A mandate (or tax as Chief Justice Roberts calls it) would be necessary to make sure everyone participates. Sliding scales are used all the time with alternative medicines, why can't that be the case? As for the insurance companies, I don't think they are hurting one bit. I place them in the category as big oil. Secure it, make sure it's expensive, and provide major profits to the CEO's who run the companies. As I look at the costs I currently put out monthly to insurance companies...Kaiser: $460.00 per month. (this is optional); homeowners fire insurance $54.00 (mandated by mortgage company); Car insurance - $102.00 per month (mandated by State); liability insurance for home/business (optional, but cheaper than a lawyer) - $53.00; dental insurance - $35.00 (optional); life insurance - $60.00 (optional, but maybe the bills will be paid when I die). I think I forgot some....but then, there is the other insurance bills for the other building I rent...and I am most grateful for that...but it is still annoying. I believe the insurance companies should be grateful that they are skimming $773.00 per month of my income. Enough of this rant.
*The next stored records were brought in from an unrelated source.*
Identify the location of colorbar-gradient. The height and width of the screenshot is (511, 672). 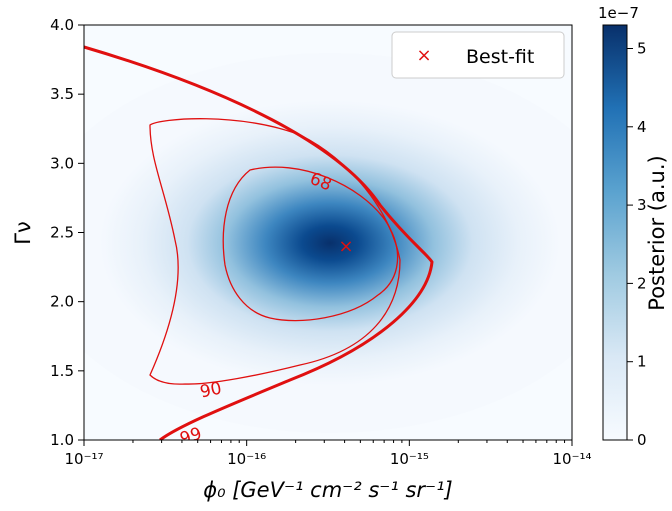
(615, 232).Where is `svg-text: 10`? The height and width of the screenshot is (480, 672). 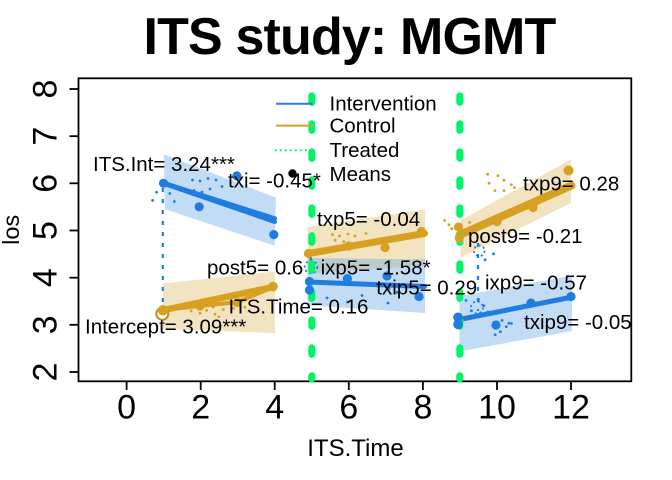
svg-text: 10 is located at coordinates (497, 408).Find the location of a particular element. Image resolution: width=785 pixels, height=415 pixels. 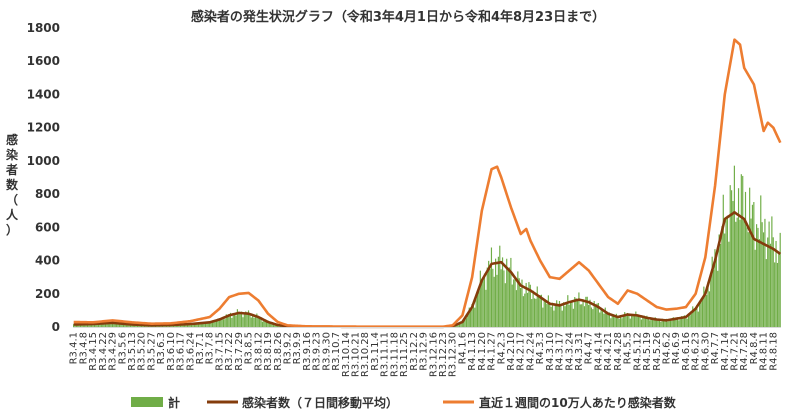

y-tick-label: 1200 is located at coordinates (44, 128).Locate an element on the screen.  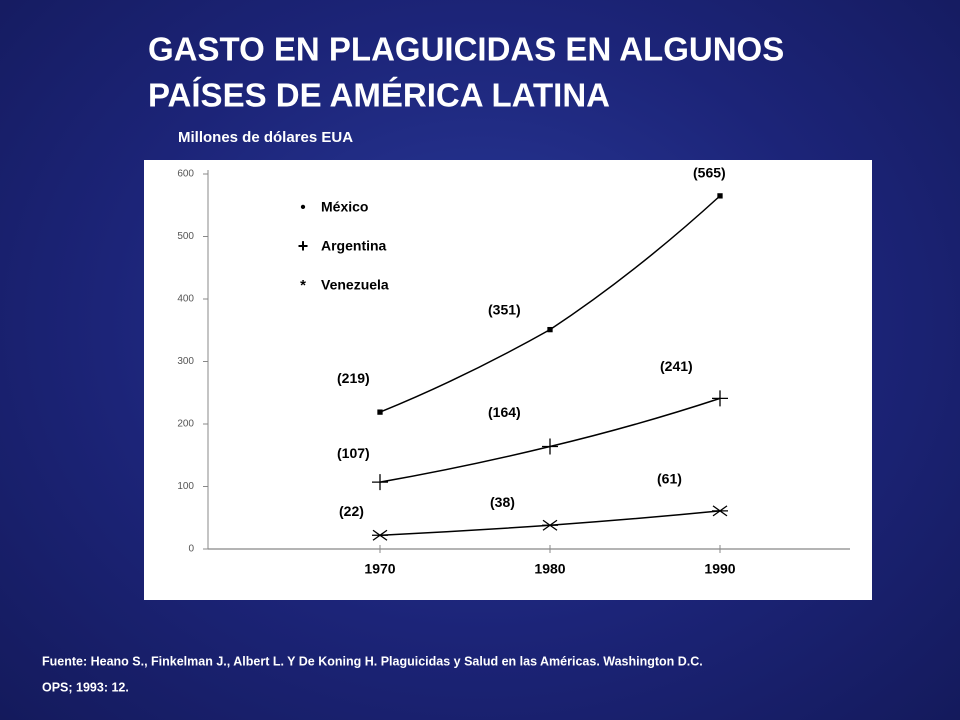
title-line: PAÍSES DE AMÉRICA LATINA is located at coordinates (379, 96).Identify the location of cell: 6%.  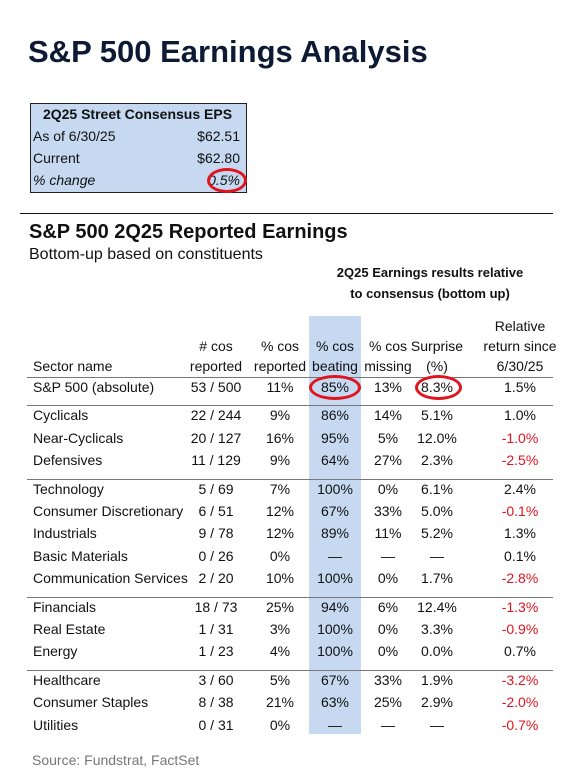
(388, 606).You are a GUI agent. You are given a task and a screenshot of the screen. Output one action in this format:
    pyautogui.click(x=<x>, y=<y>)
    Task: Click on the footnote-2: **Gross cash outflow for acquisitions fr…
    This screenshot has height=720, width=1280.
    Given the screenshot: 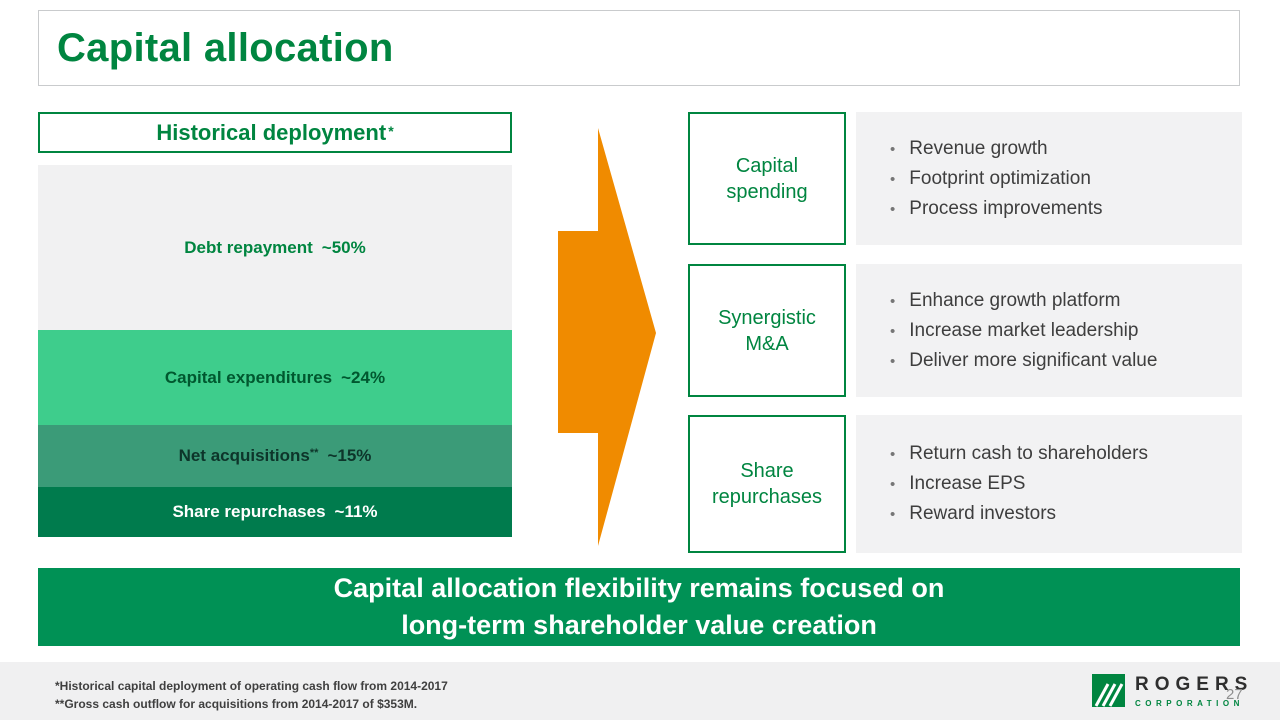 What is the action you would take?
    pyautogui.click(x=236, y=704)
    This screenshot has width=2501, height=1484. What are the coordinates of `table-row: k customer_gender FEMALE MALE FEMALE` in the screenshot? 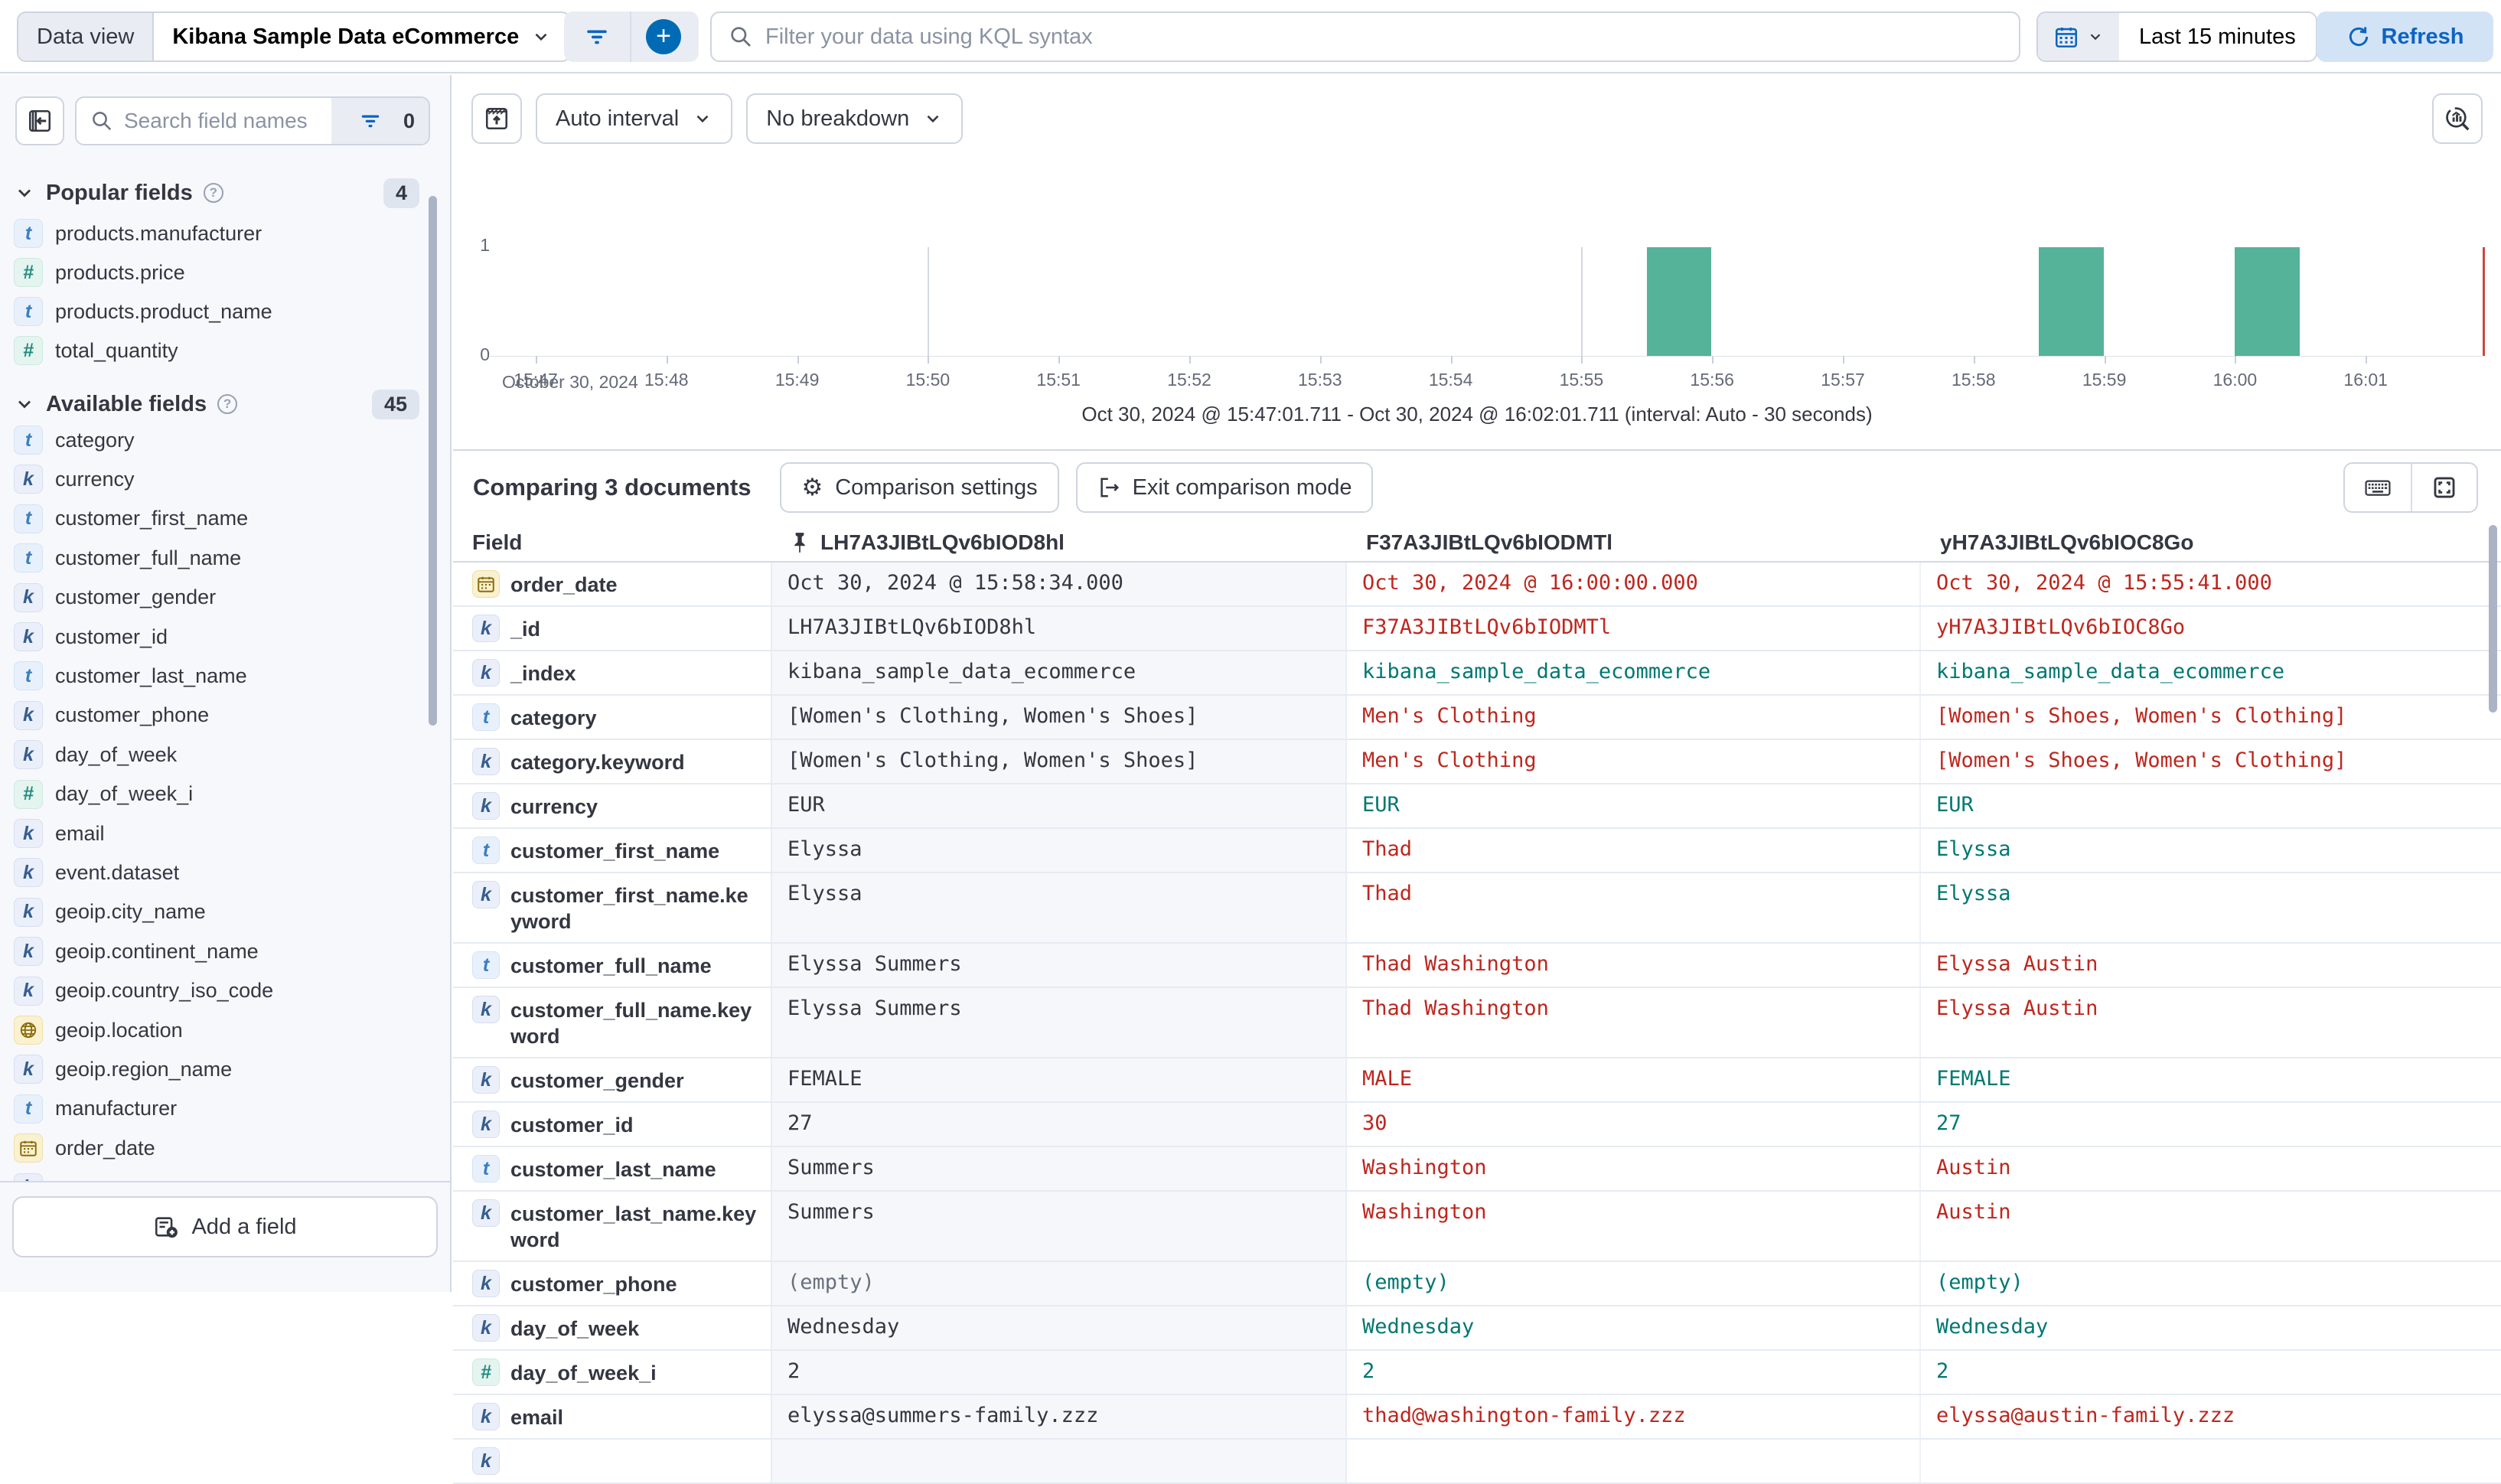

Perhaps I should throw all "optionals" all and live for the moment? It's that damn fear that keeps coming back in my brain...what if.....? We have been brainwashed here. Enough of this rant (again).
Thank you SCOTUS for allowing the AFHA to continue. I am sending intentions to the universe that perhaps this is the start of becoming a universal health nation. Maybe my grand daughters grow up with a healthier option. I'd like to think, it's a beginning.